Instructions to follow →
Please set down every entry again exactly as it stands, without the pictures.

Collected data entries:
"""
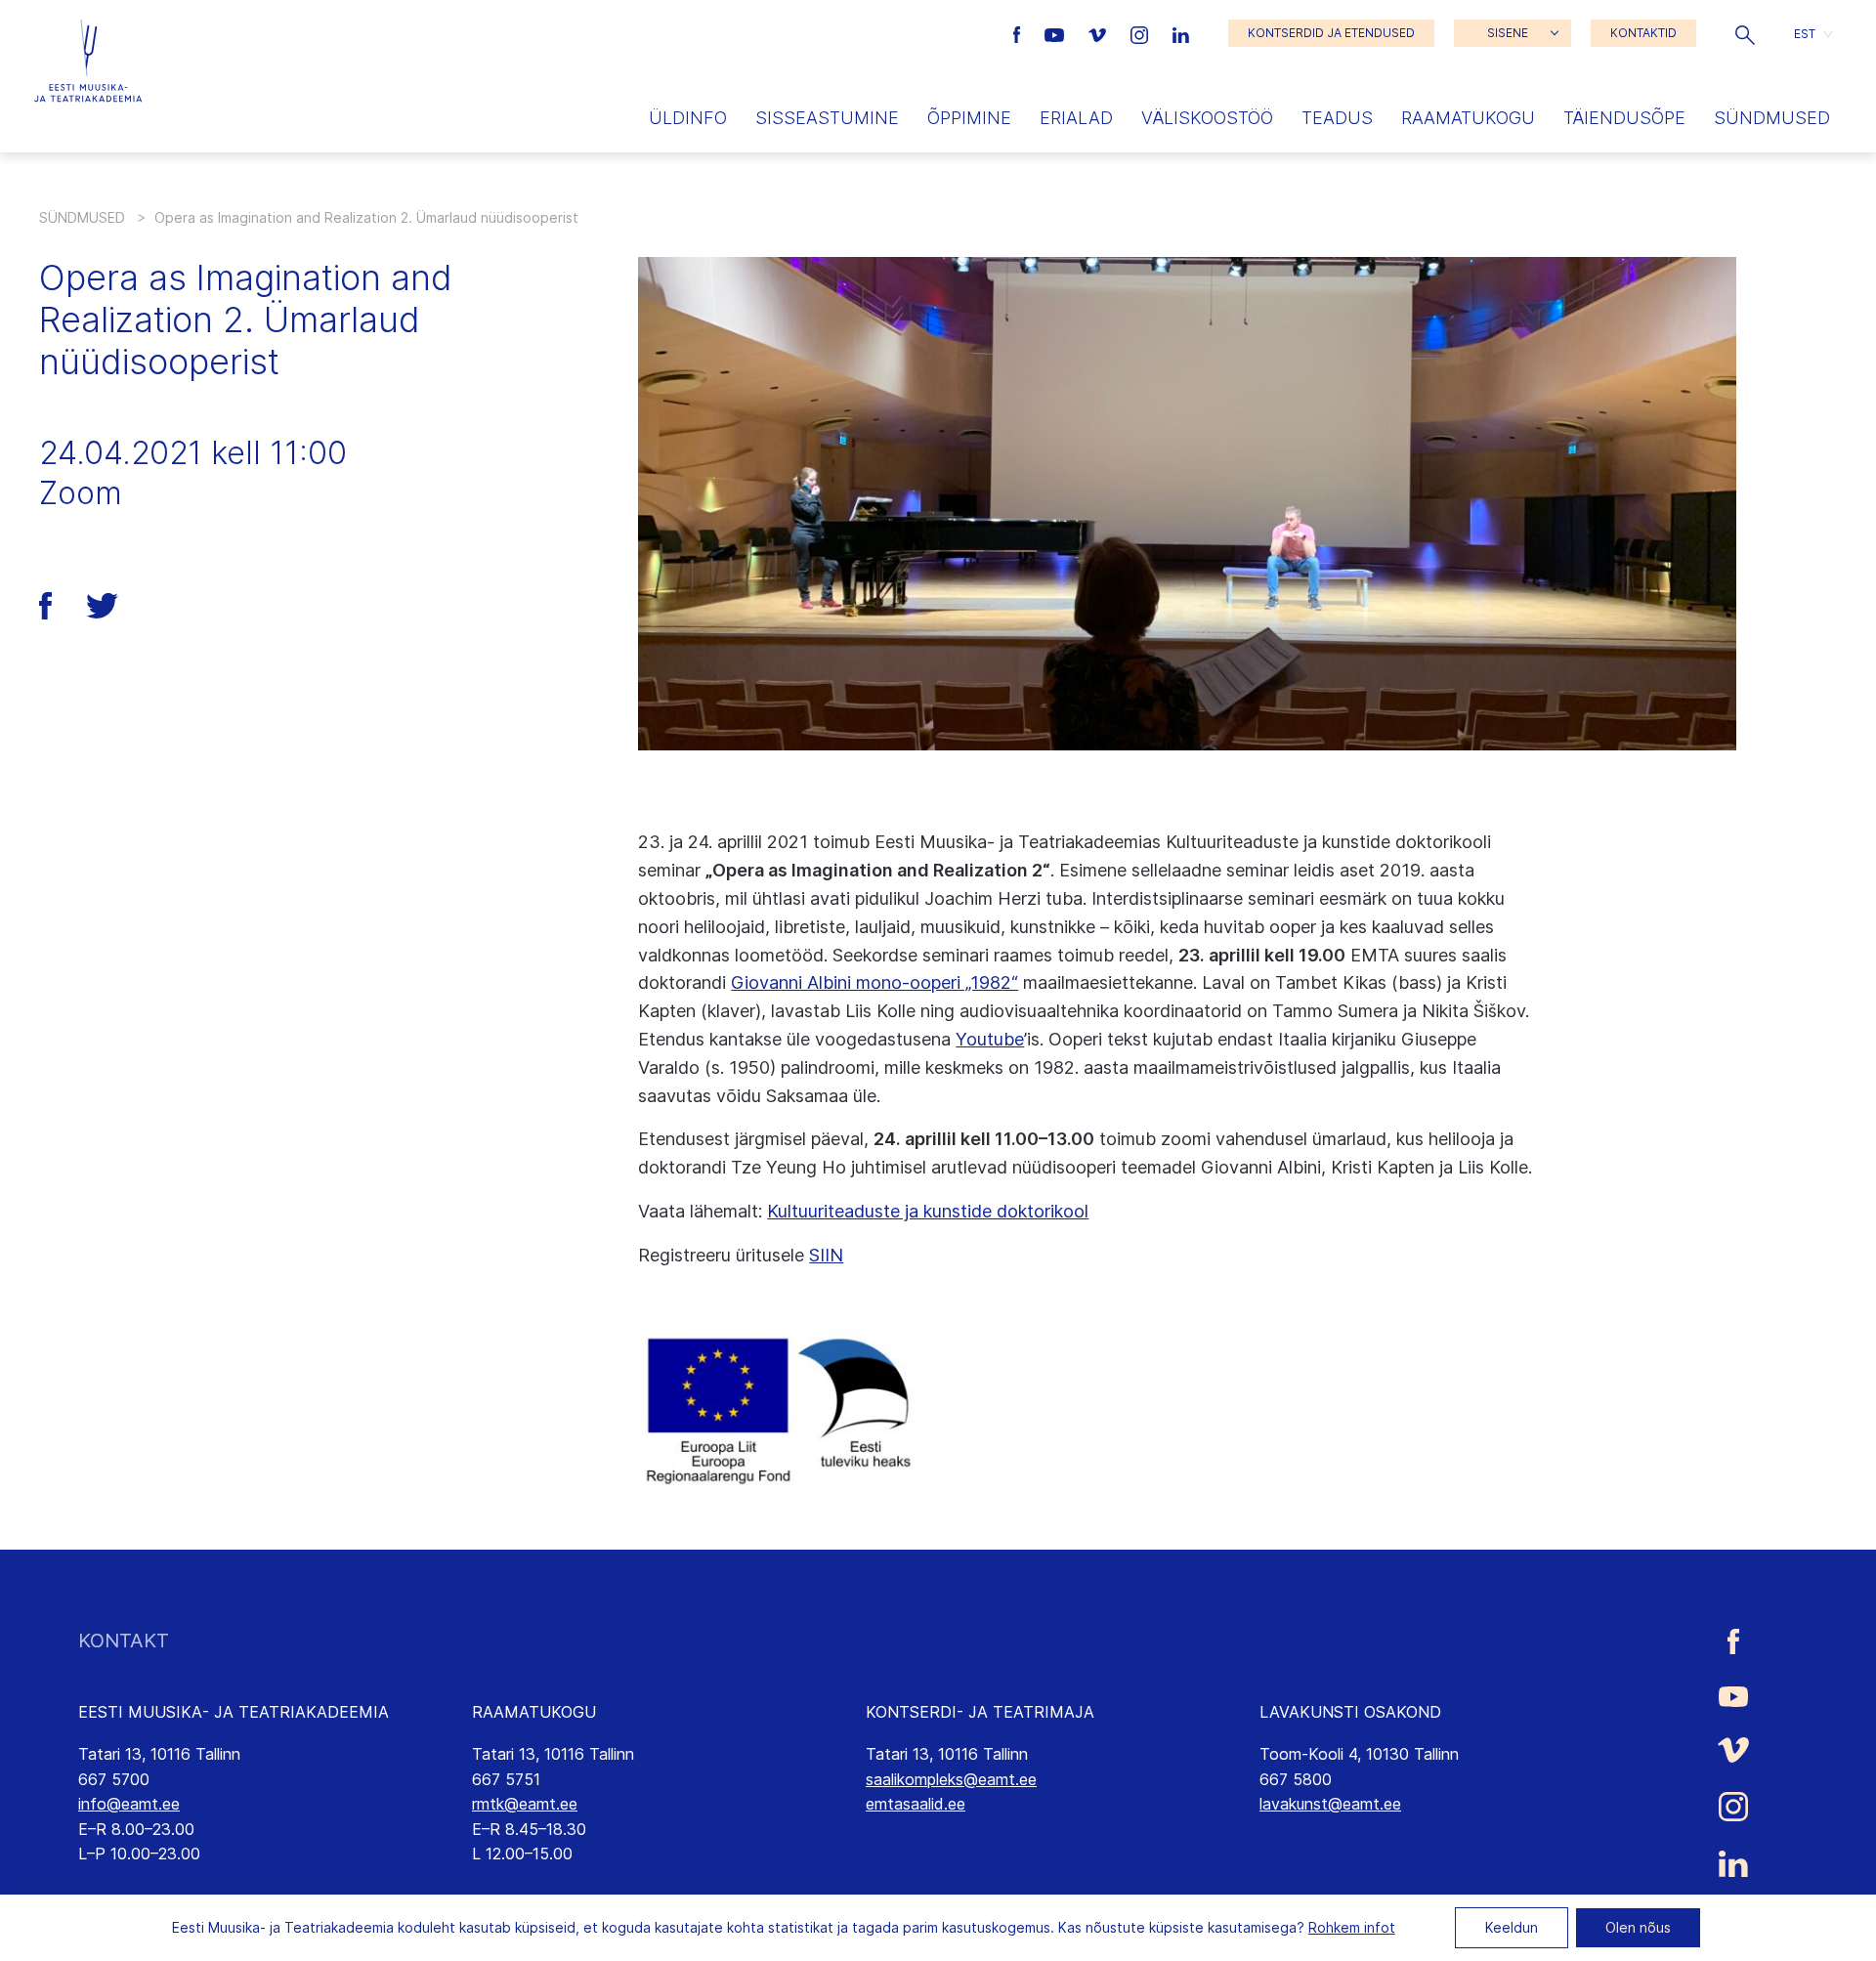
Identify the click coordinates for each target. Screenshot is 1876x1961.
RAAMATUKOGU (534, 1712)
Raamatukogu (1468, 117)
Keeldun (1511, 1927)
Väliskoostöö (1207, 117)
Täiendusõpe (1624, 117)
"""
Solution below →
Identify the click coordinates for each target. Screenshot is 1876x1961.
RAAMATUKOGU (534, 1712)
Raamatukogu (1468, 117)
Keeldun (1511, 1927)
Väliskoostöö (1207, 117)
Täiendusõpe (1624, 117)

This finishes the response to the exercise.